THE DATA.

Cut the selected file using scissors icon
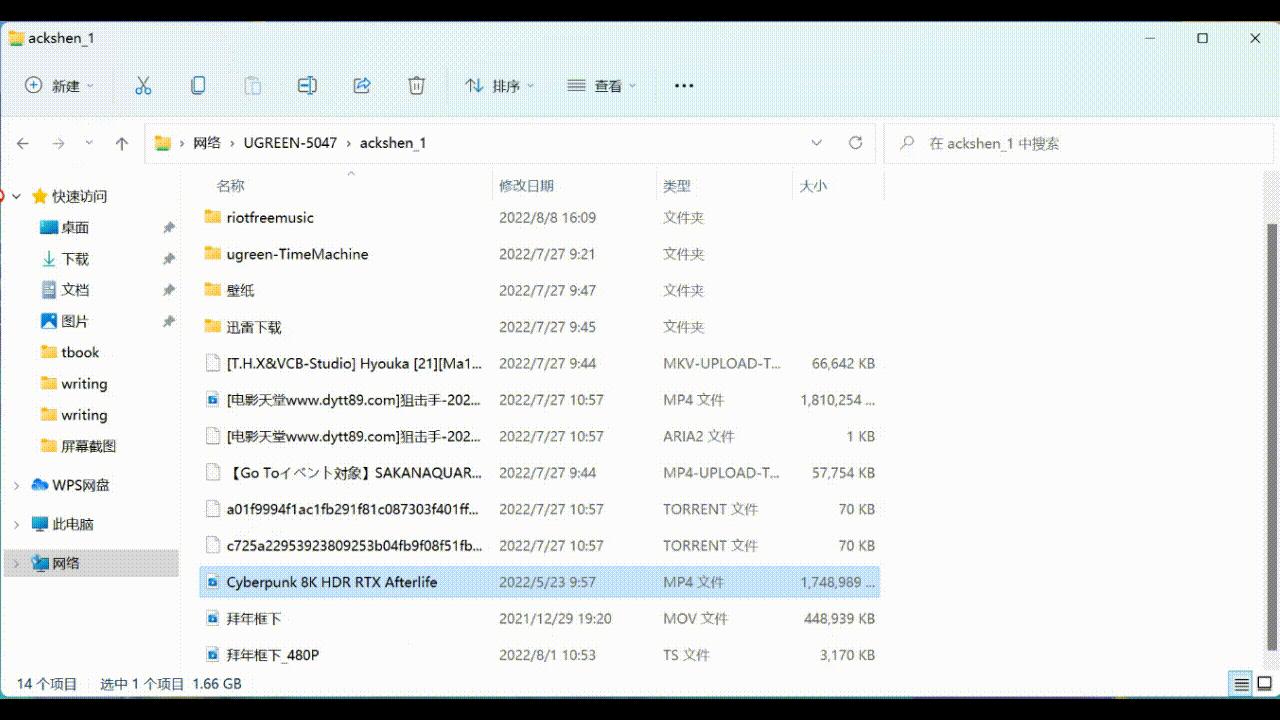 (143, 86)
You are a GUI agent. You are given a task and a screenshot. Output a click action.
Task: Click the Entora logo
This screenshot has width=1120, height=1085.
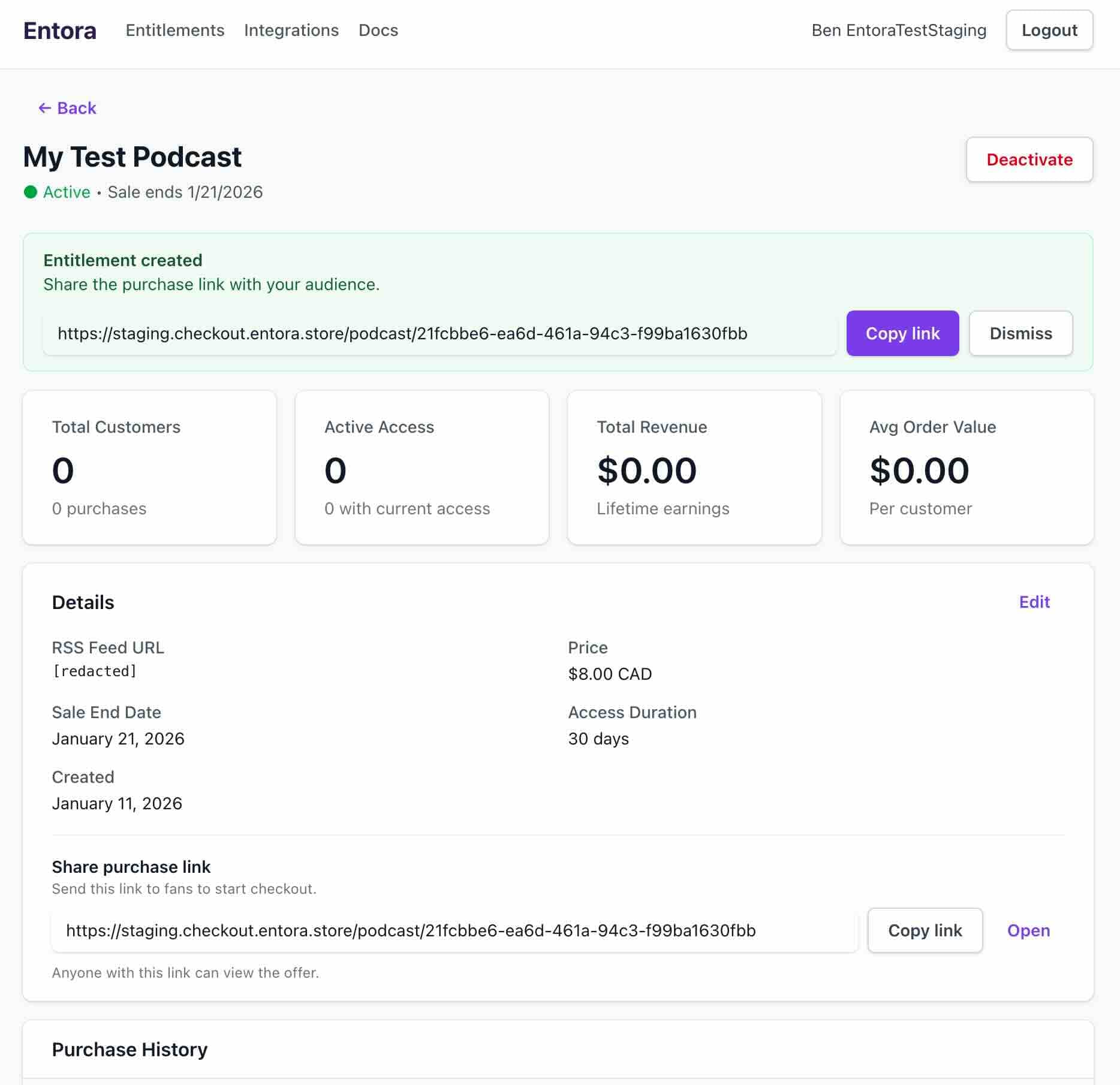59,31
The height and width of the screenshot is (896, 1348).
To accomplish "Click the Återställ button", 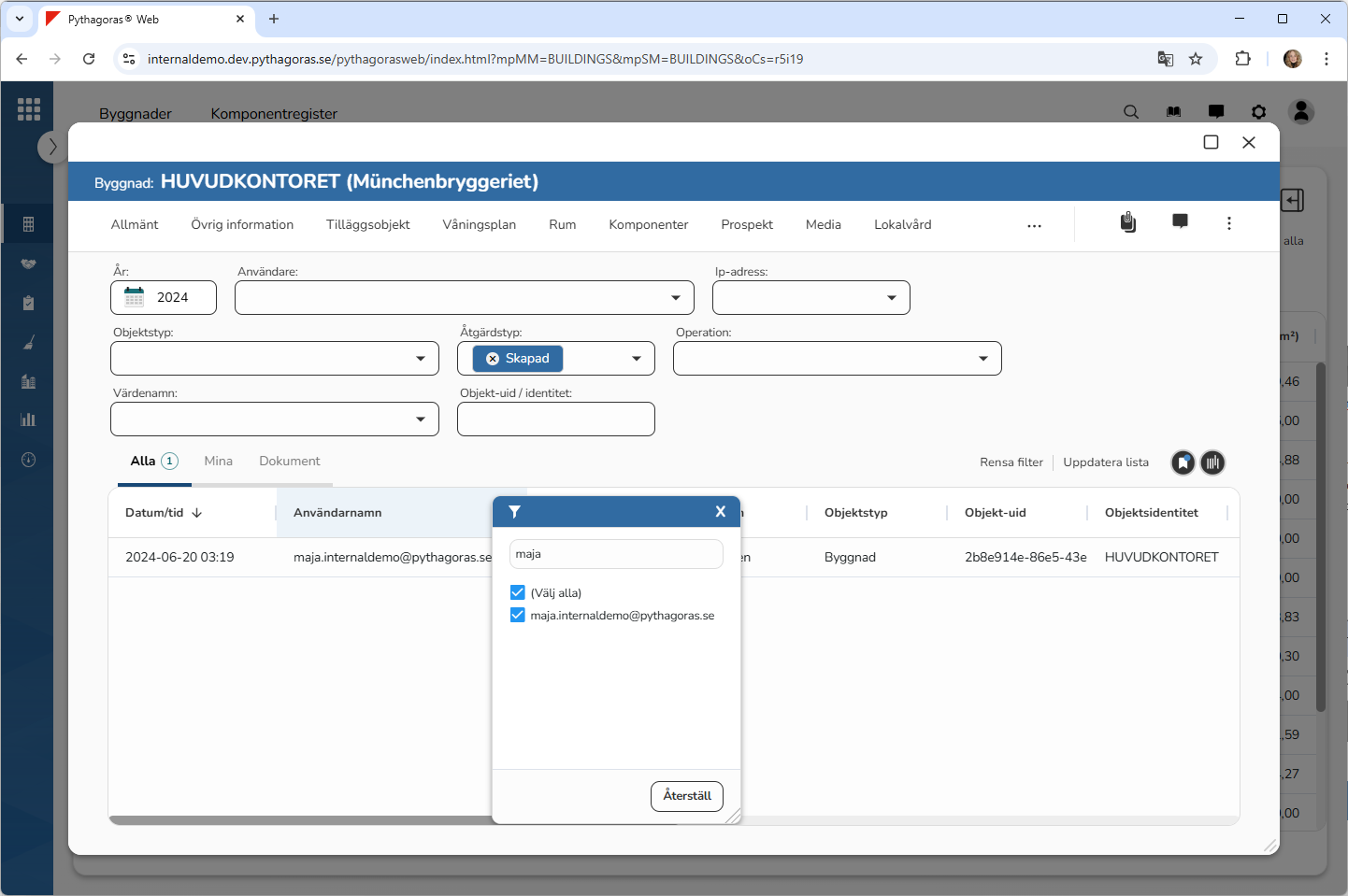I will pos(687,796).

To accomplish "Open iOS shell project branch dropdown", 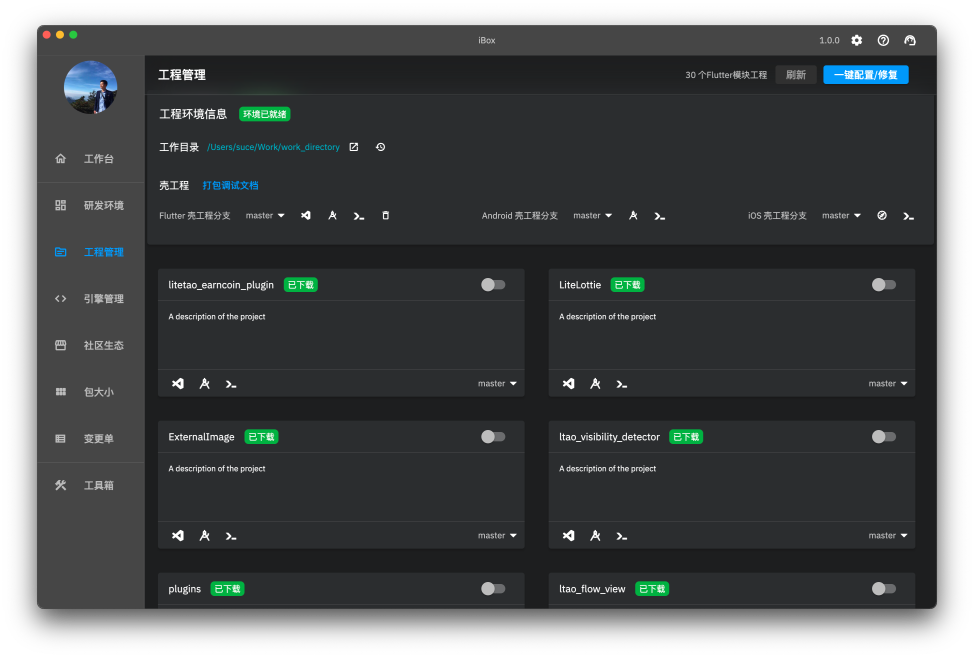I will 841,216.
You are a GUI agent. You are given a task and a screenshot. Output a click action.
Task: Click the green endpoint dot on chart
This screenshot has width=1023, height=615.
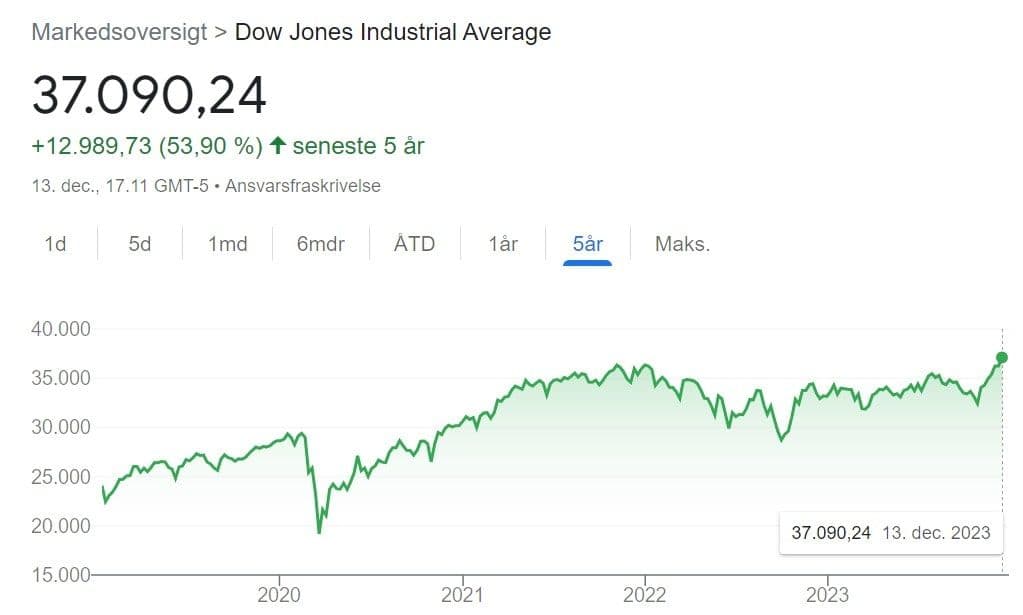1002,357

EXERCISE AIM. Starting with the first line of the data above, write out each line exactly up to and including the line that holds "The height and". Pictures stay out.

WORKED SOLUTION.
Cut the selected file using scissors icon
 (143, 86)
You are a GUI agent. You are given a task and a screenshot. Output a click action.
Task: Click the Entora logo
This screenshot has width=1120, height=1085.
59,31
The height and width of the screenshot is (896, 1348).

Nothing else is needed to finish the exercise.